YOUR INSTRUCTIONS: Check each line below for the word "pixels" and give the number of lines that have it, nothing more.

[INPUT RECORDS — start]

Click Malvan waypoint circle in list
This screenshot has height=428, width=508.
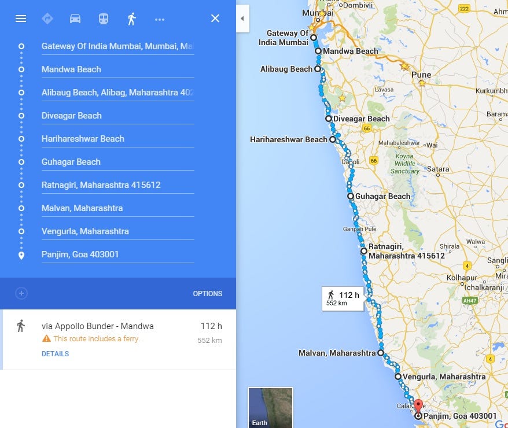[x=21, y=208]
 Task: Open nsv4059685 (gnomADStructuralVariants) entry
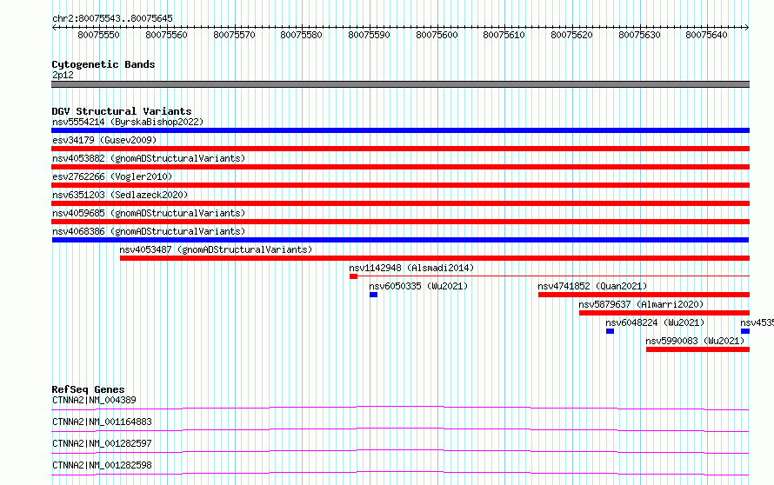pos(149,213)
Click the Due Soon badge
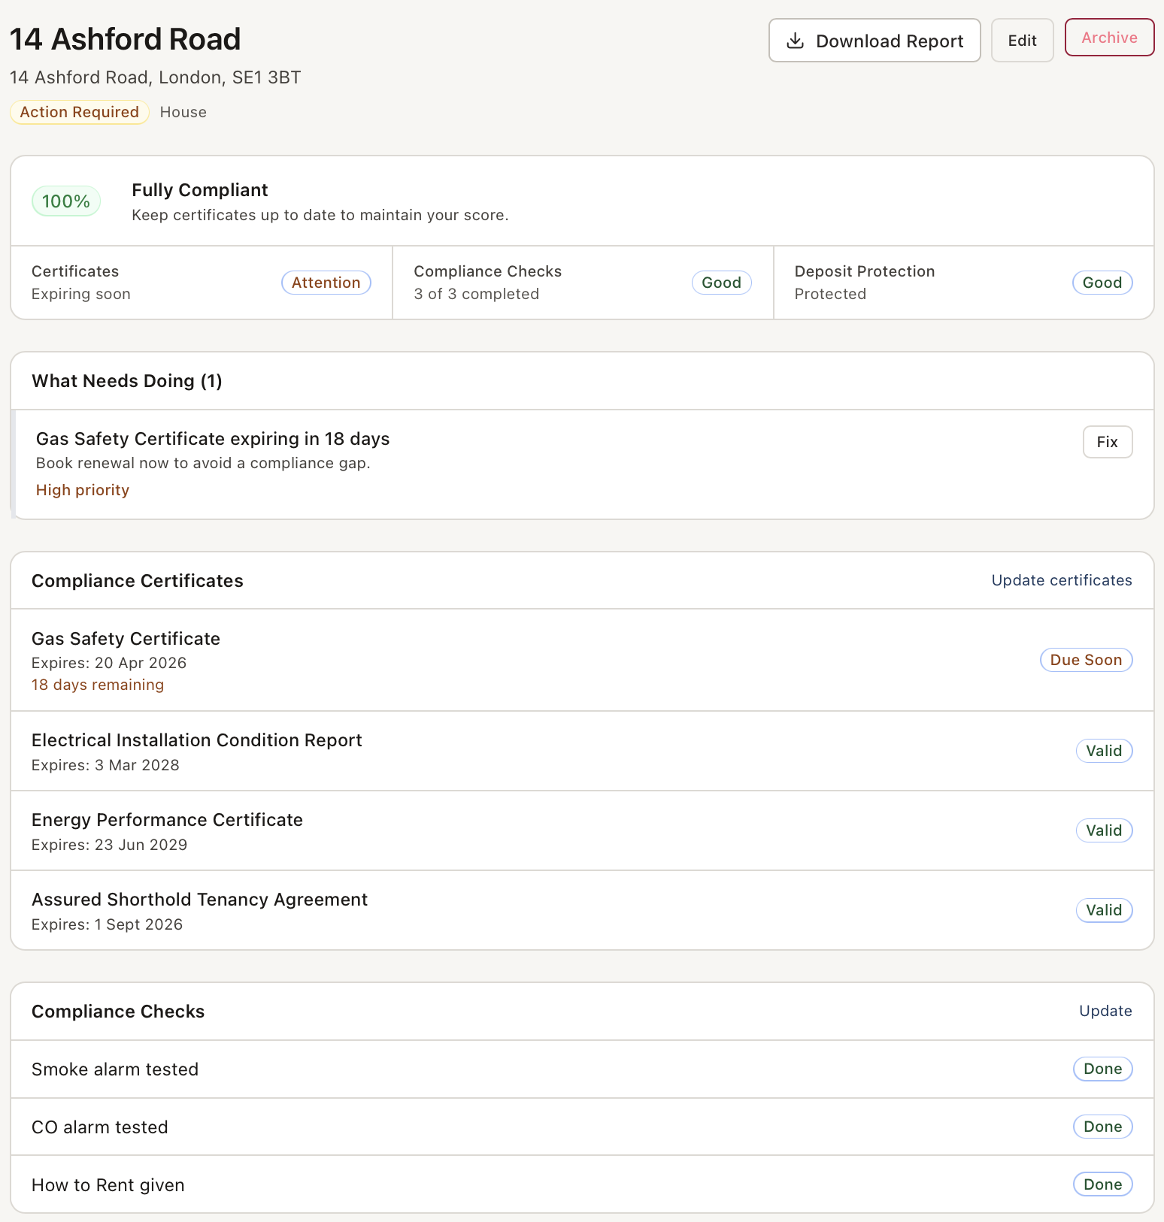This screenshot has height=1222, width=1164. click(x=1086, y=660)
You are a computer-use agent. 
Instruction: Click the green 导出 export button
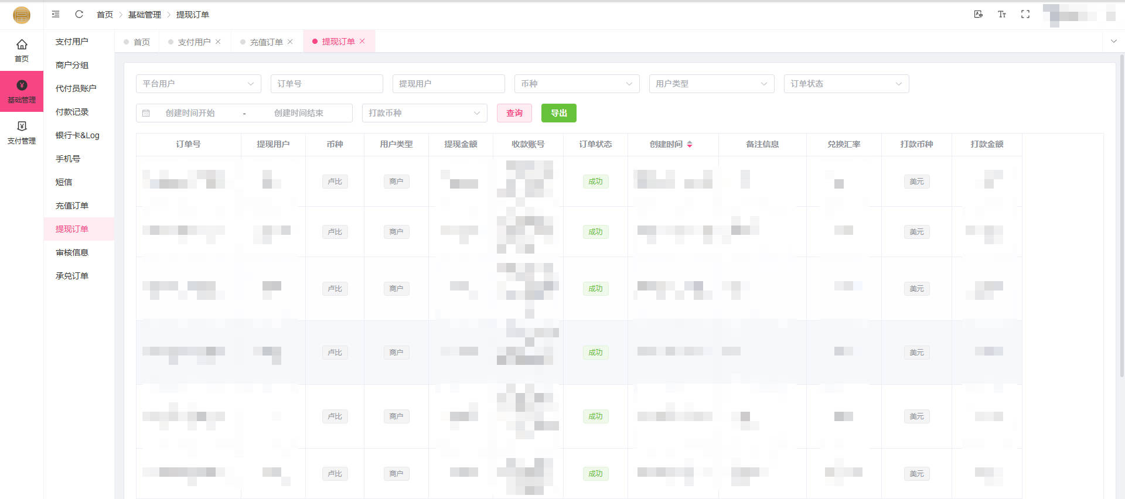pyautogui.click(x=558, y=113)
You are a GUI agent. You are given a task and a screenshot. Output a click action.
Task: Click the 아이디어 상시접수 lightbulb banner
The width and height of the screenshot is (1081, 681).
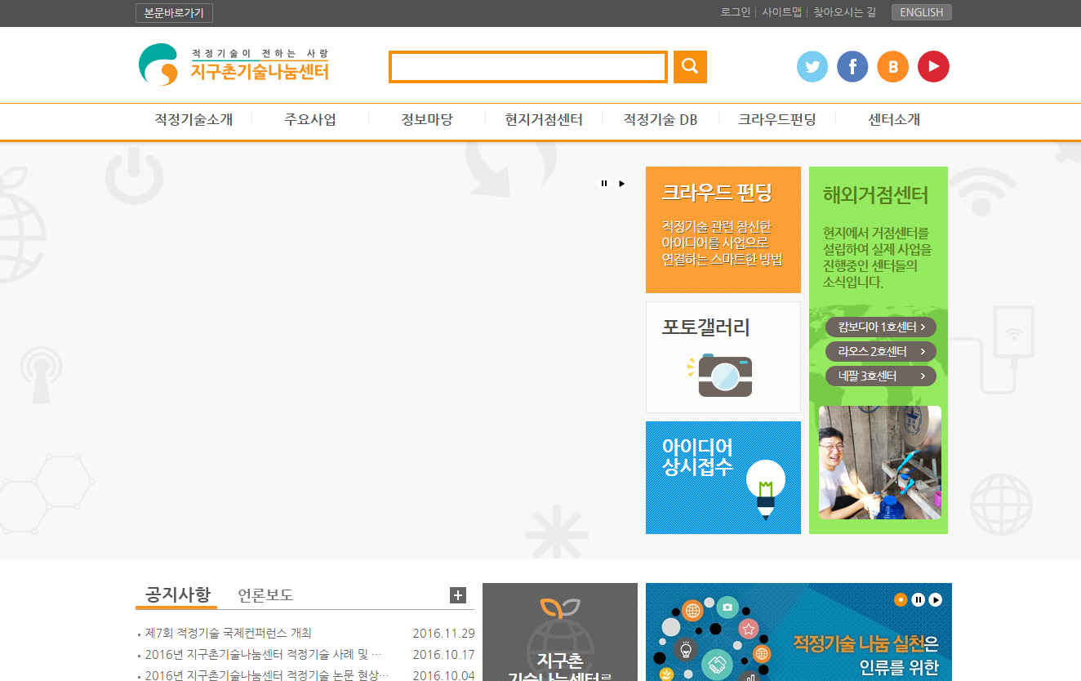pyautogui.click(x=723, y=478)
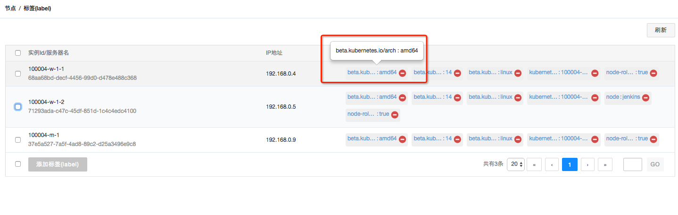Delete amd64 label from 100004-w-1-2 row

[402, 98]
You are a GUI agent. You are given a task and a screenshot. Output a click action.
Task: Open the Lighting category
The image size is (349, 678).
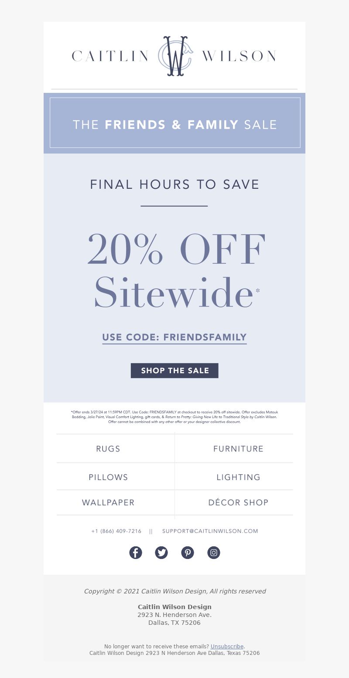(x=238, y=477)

[INPUT RECORDS — finish]
[INPUT RECORDS — start]

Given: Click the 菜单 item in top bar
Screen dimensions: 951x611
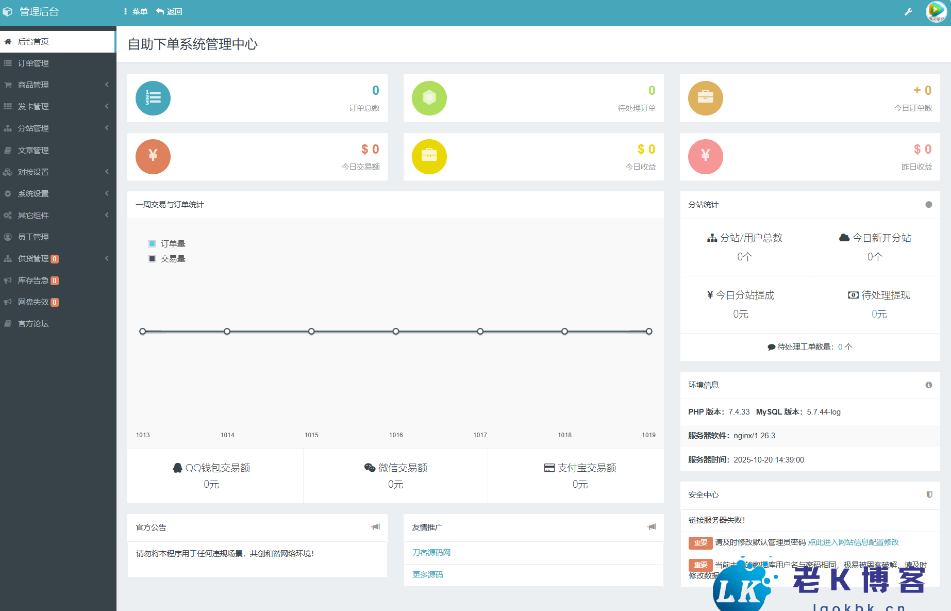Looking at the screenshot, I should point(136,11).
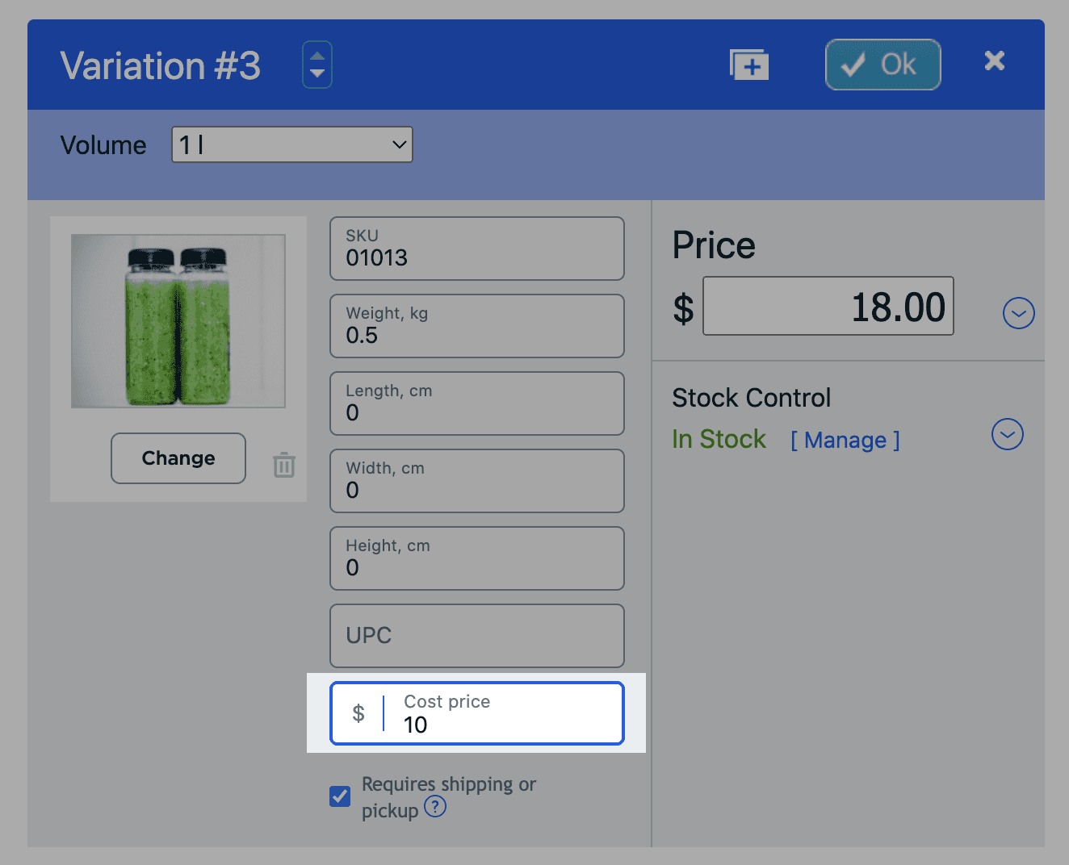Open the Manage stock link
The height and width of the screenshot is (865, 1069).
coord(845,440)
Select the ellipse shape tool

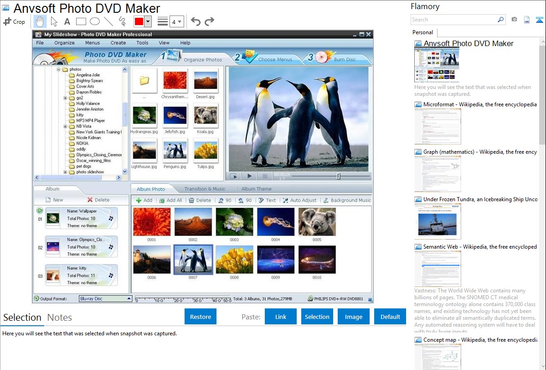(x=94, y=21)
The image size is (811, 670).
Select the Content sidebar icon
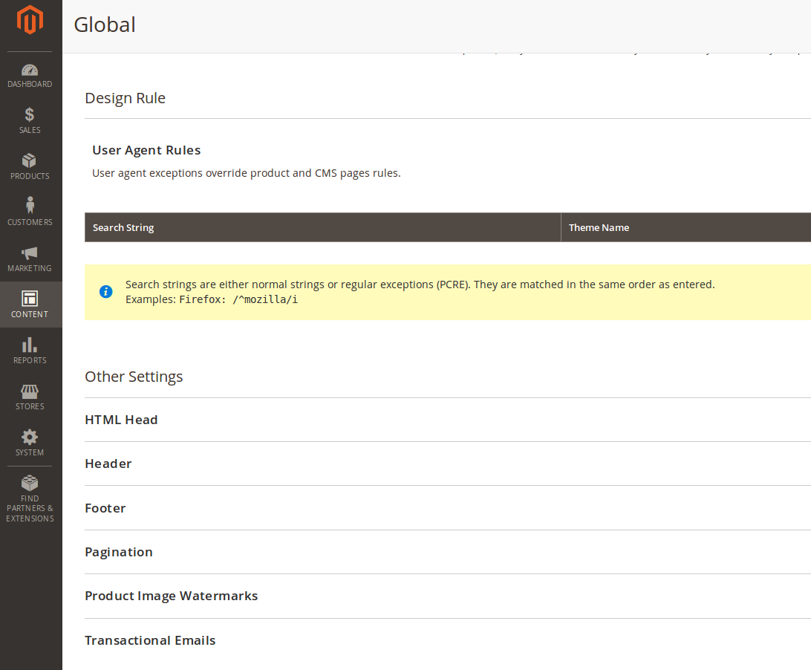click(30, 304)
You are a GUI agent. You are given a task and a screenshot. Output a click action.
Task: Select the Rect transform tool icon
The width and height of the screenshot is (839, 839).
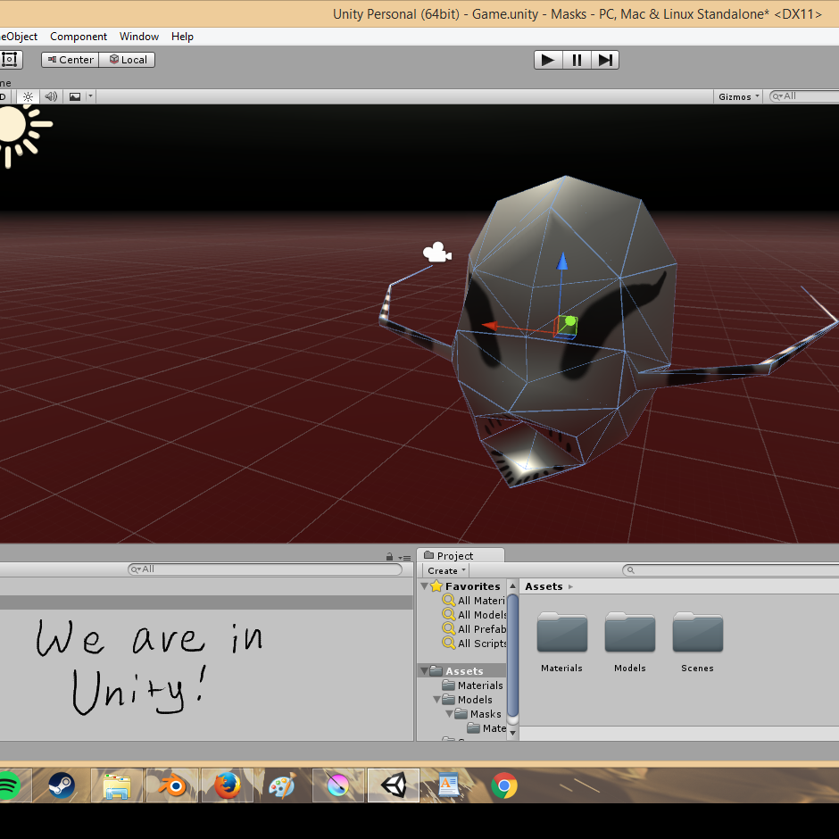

[INPUT RECORDS — finish]
[INPUT RECORDS — start]

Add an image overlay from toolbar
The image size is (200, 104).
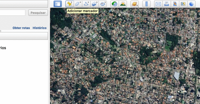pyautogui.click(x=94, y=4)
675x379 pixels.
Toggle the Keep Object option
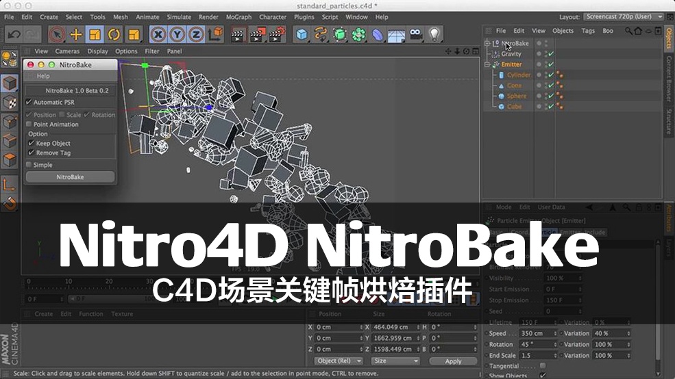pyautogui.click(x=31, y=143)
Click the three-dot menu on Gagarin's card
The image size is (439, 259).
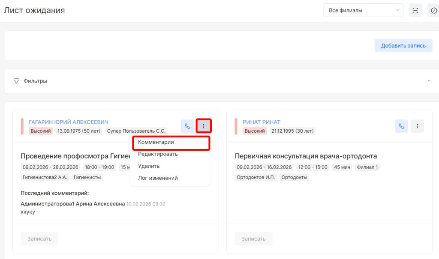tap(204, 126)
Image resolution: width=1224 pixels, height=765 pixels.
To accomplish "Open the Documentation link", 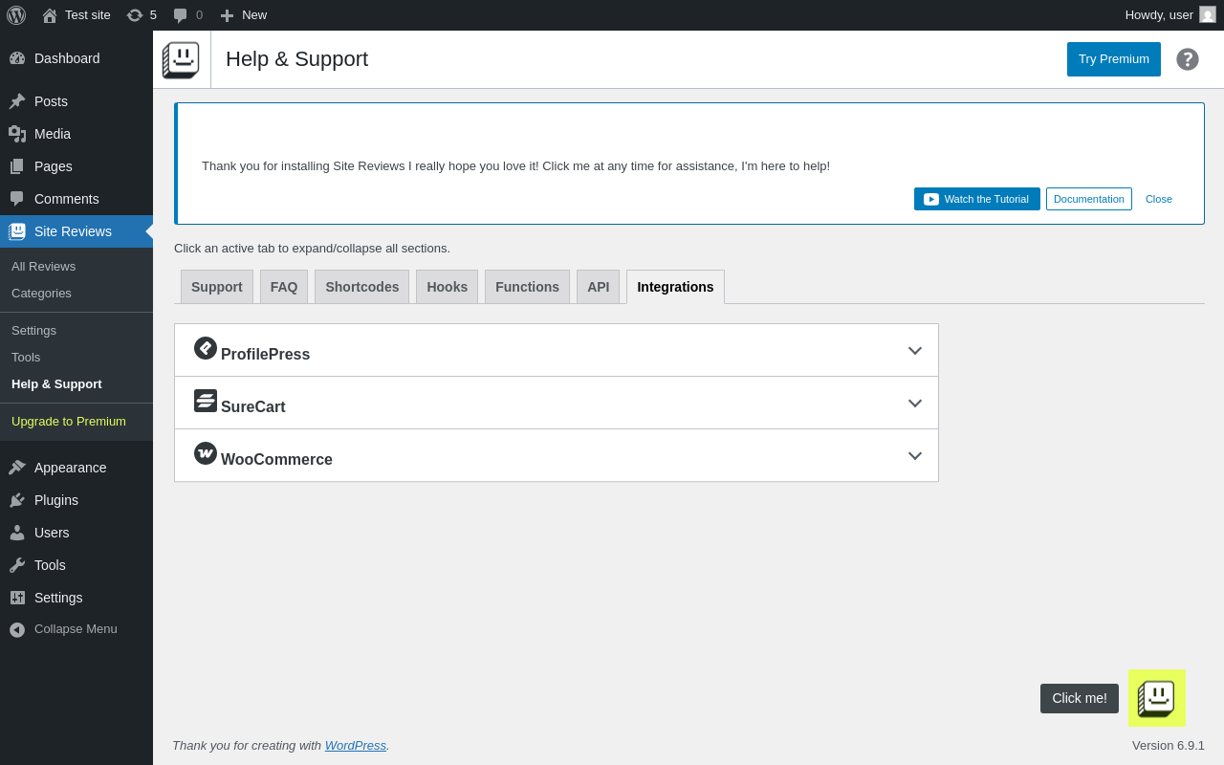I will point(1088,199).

[INPUT RECORDS — finish]

EXERCISE RESPONSE: 2